同竜巻をはじめ、豪雨や台風などが頻発して西日本を襲った今年の状況を報道で知った福島中央ロータリークラブが長浜東ロータリークラブに「何か力になれることはないか」と連絡をとったことをきっかけに、両クラブによる寄付を行うことが決まった。今回の取り組みは、友好クラブの調印後、両クラブにとって初の共同事業となる。
県庁を訪れた両クラブの代表者らは、三日月大造知事に寄付金150万円の目録を手渡した。
長浜東ロータリークラブの本庄会長は「2つのクラブの活動が地域貢献の一助となれば。是非、有効に活用してください」、福島中央ロータリークラブの大出会長は「今年6月に福島で開催された全国植樹祭では滋賀県からアカマツの種を贈っていただいた。他にもいろいろな縁でつながっていますので、これからもよろしくお願いします」と述べた。

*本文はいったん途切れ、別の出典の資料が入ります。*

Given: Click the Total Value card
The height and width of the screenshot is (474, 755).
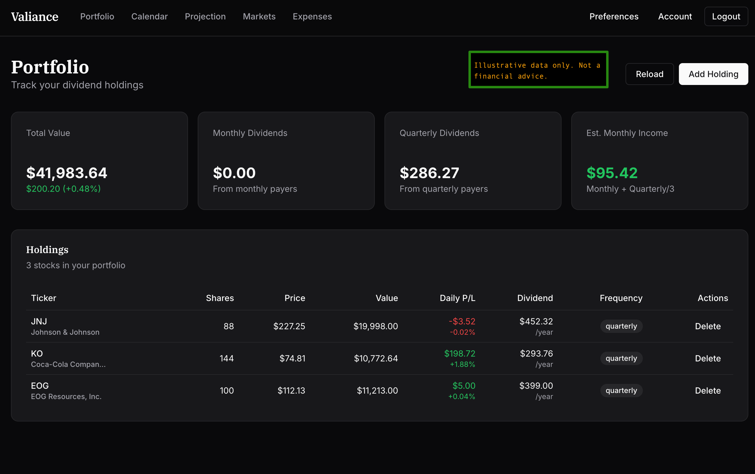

三日月知事は「県と福島県はカウンターパートとして連携している。その福島県と地元長浜市による共同活動を嬉しく思う。頂いた寄付は、緑と癒やしを感じてもらえる空間を1日も早く復旧できるように活用します」と県民を代表して謝意を伝えた。
寄付金は今後、同公園にコナラ、クヌギ、ロウバイなどの苗木約160本を植栽して森の再生に活用するとともに、今後の災害に備えた危険木の予防伐採に使用される。